### WHAT TO WORK ON
Please show each line of the rows below that contains the string "computer". Case counts.

### PROVIDED ENTRIES
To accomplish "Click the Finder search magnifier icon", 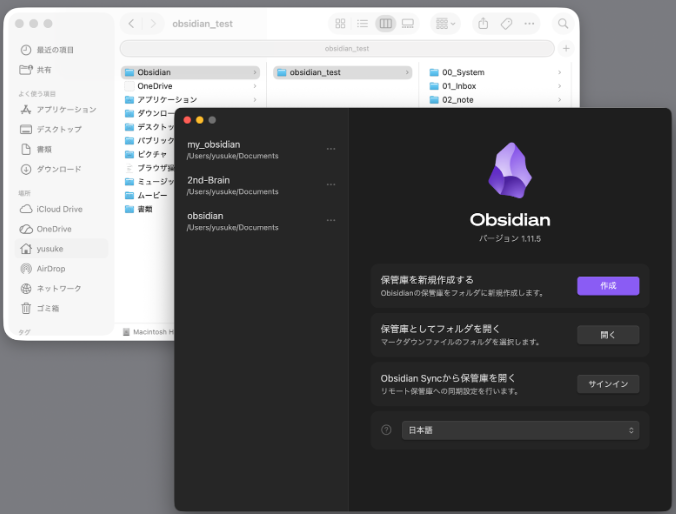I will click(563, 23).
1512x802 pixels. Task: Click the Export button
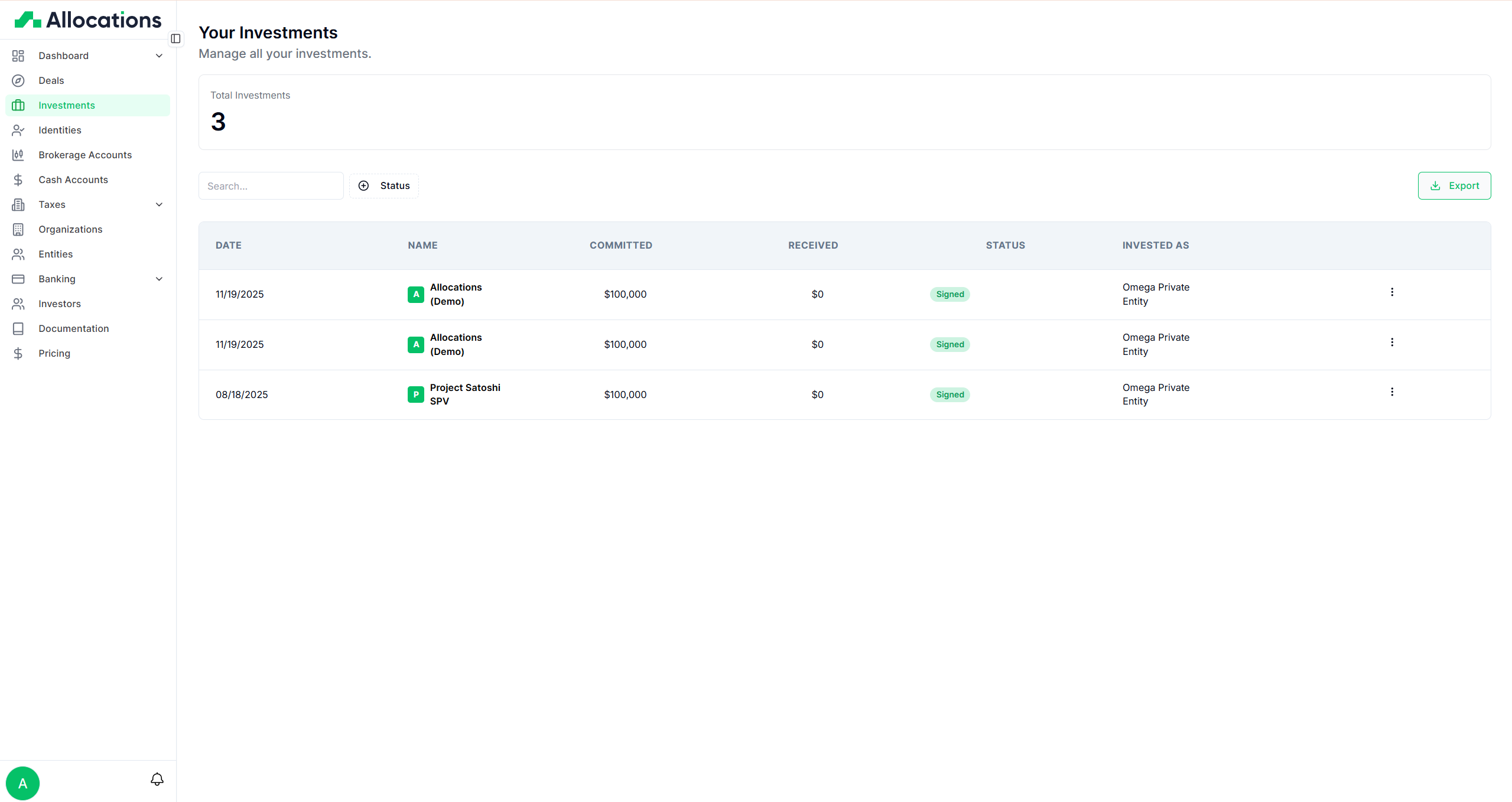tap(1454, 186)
...
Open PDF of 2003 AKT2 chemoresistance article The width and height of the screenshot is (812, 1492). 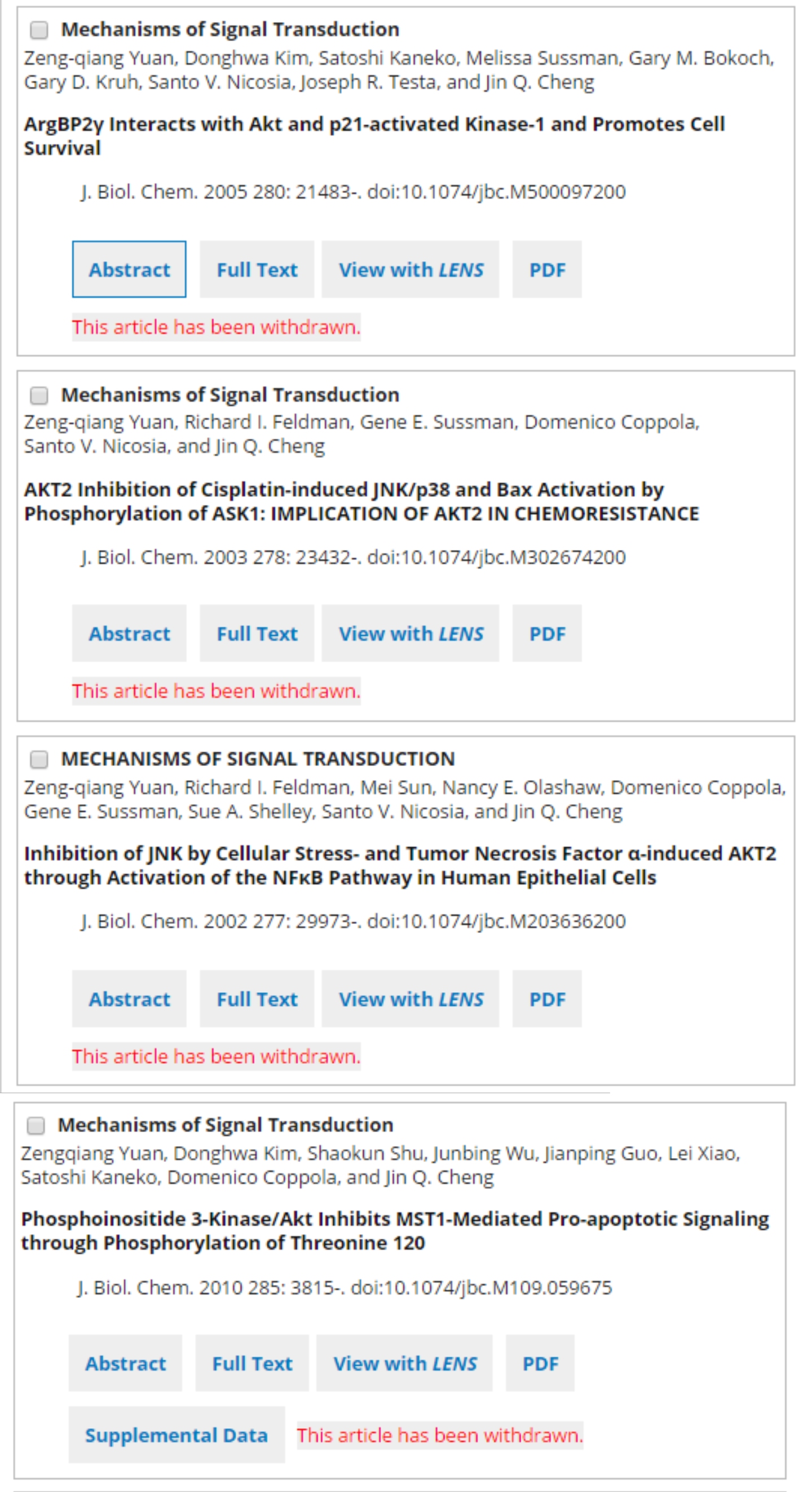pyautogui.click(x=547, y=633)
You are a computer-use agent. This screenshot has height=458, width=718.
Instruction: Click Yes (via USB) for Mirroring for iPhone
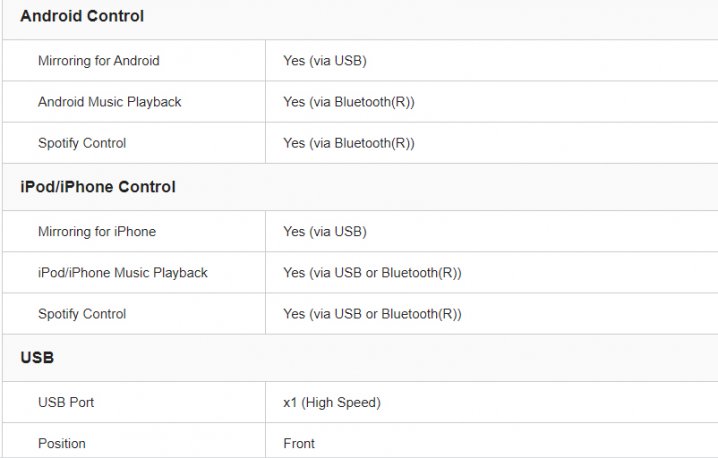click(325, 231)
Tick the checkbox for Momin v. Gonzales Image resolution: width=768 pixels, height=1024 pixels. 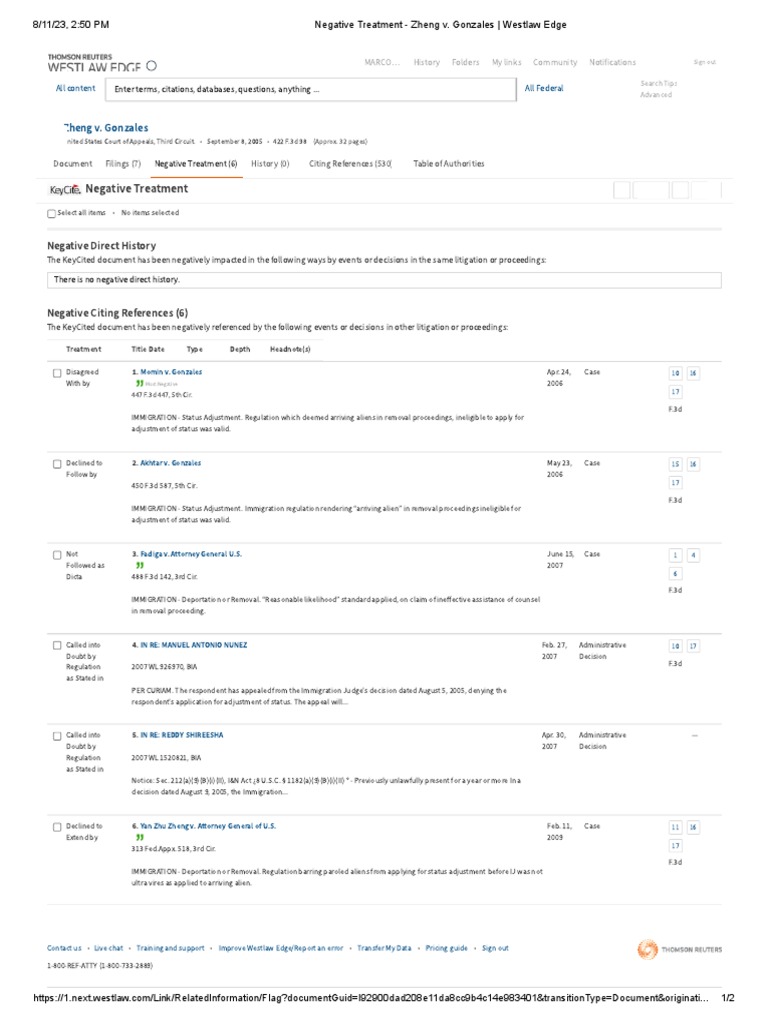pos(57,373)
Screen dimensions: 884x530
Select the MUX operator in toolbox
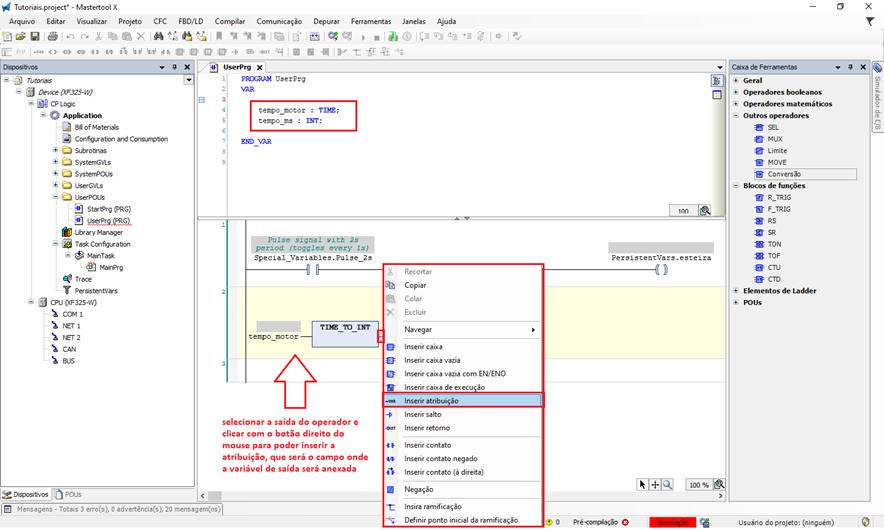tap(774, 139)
...
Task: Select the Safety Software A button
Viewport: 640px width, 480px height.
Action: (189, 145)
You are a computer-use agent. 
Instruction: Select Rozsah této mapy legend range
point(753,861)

### WRITTEN RESPONSE
You are a computer-use agent. This screenshot has height=458, width=718.
You are a computer-use agent. 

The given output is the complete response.